§ Instruction: Rewrite the material from its start through the line holding "Action: point(190,196)", inclusive, replacing "dropdown" with "drop-down list" and leaving everything else unchanged.

§ Listing:
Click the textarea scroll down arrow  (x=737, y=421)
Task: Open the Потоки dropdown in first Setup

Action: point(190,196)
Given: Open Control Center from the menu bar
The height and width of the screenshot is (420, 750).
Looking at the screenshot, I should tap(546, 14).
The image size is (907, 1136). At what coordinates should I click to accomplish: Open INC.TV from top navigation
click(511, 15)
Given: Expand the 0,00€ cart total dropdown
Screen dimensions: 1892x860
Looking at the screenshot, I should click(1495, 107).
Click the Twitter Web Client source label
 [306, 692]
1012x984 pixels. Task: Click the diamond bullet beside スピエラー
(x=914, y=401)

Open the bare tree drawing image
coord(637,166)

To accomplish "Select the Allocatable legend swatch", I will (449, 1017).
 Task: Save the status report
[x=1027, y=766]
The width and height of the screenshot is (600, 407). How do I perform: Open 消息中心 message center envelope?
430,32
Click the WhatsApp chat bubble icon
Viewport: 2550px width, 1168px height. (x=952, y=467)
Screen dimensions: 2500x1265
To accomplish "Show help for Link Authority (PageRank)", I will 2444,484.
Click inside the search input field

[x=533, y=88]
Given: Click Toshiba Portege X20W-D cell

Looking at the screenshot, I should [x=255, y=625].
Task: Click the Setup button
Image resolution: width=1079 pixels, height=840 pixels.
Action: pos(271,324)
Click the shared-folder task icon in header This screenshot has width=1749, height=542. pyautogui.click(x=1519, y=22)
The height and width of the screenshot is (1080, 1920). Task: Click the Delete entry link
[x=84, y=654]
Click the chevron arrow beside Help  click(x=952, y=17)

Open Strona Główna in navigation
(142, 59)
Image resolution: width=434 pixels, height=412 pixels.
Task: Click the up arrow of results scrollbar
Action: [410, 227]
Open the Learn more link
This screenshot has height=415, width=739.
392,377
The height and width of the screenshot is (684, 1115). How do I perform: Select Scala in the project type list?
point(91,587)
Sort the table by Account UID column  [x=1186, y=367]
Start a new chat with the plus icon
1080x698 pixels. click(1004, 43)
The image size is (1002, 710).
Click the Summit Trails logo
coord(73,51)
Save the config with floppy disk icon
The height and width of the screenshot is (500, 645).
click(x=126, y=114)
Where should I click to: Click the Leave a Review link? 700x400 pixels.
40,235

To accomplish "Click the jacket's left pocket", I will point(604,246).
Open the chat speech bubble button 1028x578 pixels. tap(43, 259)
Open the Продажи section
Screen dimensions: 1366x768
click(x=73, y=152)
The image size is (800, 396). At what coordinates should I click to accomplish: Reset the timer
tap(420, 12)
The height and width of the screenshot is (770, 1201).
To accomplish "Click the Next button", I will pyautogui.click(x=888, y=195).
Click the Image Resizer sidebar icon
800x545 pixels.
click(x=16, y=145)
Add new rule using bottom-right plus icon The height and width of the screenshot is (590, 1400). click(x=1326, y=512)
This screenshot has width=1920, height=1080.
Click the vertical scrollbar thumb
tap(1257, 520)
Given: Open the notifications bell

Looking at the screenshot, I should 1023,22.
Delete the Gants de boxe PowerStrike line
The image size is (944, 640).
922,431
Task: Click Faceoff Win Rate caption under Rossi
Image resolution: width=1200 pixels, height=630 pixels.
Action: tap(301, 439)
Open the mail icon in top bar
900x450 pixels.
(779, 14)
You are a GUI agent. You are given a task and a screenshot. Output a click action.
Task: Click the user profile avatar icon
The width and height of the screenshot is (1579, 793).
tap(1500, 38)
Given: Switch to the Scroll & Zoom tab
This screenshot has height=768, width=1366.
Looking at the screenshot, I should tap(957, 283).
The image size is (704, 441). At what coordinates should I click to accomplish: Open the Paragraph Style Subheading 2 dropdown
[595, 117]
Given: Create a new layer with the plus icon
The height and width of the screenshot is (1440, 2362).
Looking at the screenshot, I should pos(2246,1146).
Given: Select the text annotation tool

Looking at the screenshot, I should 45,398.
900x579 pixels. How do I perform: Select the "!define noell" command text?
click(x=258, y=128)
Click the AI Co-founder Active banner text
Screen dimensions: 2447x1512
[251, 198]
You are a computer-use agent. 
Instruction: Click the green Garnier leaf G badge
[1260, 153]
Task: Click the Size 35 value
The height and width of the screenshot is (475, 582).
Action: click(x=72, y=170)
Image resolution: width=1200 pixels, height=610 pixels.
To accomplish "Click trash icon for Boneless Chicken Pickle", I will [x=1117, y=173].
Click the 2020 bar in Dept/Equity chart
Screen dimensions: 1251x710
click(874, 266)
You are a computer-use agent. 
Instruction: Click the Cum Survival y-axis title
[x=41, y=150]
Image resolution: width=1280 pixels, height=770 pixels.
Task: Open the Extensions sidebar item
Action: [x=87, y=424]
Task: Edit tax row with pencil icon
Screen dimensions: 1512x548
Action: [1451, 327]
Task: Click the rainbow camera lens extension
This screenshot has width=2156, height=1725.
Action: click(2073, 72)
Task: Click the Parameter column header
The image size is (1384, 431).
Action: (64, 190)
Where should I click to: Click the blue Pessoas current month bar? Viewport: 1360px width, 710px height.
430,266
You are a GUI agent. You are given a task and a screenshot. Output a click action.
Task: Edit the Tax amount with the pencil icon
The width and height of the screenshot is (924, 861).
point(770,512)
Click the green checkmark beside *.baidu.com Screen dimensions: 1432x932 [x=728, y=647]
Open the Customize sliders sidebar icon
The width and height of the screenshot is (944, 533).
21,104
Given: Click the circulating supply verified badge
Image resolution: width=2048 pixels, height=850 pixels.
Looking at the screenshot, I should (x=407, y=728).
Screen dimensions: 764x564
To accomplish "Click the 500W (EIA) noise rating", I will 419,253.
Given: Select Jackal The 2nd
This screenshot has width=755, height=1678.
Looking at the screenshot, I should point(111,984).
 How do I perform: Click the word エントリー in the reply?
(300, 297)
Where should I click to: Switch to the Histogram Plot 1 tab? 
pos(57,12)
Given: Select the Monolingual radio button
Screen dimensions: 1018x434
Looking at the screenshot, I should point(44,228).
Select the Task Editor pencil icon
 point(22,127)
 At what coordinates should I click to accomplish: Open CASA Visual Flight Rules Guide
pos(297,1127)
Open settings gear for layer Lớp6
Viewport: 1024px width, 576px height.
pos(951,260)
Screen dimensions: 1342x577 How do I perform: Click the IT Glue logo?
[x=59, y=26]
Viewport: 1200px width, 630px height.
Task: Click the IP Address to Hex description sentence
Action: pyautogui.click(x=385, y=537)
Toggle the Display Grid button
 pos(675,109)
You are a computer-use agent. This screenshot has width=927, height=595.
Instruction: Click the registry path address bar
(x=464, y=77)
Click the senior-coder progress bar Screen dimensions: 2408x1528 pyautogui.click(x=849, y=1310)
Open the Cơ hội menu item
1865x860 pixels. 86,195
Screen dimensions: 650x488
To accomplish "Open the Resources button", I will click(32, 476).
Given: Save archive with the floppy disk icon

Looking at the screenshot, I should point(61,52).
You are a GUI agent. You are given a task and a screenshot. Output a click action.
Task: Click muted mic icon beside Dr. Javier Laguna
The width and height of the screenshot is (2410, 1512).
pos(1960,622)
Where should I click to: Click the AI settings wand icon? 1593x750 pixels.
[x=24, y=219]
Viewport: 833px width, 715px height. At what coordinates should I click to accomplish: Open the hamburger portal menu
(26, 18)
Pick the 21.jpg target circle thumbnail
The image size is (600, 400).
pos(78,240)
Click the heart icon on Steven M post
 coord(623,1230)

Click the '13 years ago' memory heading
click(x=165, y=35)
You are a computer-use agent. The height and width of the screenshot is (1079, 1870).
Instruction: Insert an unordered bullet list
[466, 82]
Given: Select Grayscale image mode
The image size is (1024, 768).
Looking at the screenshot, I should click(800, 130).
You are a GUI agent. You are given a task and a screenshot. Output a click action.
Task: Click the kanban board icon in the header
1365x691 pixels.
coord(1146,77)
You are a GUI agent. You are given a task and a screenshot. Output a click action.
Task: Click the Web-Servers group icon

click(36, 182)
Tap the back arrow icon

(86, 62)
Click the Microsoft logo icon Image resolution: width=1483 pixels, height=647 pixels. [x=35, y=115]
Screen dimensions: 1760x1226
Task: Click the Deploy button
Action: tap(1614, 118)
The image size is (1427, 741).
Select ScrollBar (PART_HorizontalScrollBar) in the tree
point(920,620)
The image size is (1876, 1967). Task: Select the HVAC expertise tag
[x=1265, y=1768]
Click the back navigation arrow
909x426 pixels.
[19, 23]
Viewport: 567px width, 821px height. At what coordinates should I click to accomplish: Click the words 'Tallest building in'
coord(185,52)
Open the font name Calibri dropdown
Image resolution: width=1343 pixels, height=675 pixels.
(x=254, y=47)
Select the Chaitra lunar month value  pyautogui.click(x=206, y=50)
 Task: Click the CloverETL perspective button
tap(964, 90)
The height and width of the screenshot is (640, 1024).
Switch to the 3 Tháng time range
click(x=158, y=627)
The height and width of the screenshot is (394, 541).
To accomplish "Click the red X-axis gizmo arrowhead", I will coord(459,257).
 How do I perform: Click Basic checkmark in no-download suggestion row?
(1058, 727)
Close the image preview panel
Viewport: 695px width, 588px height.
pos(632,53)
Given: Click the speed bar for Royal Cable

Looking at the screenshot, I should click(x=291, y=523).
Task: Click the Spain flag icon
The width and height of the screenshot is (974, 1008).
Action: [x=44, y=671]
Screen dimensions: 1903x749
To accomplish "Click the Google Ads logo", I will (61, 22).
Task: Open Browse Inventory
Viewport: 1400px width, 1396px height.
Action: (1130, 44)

§ Full output:
Click the textarea scroll down arrow  (x=737, y=421)
Task: Open the Потоки drop-down list in first Setup

Action: point(190,196)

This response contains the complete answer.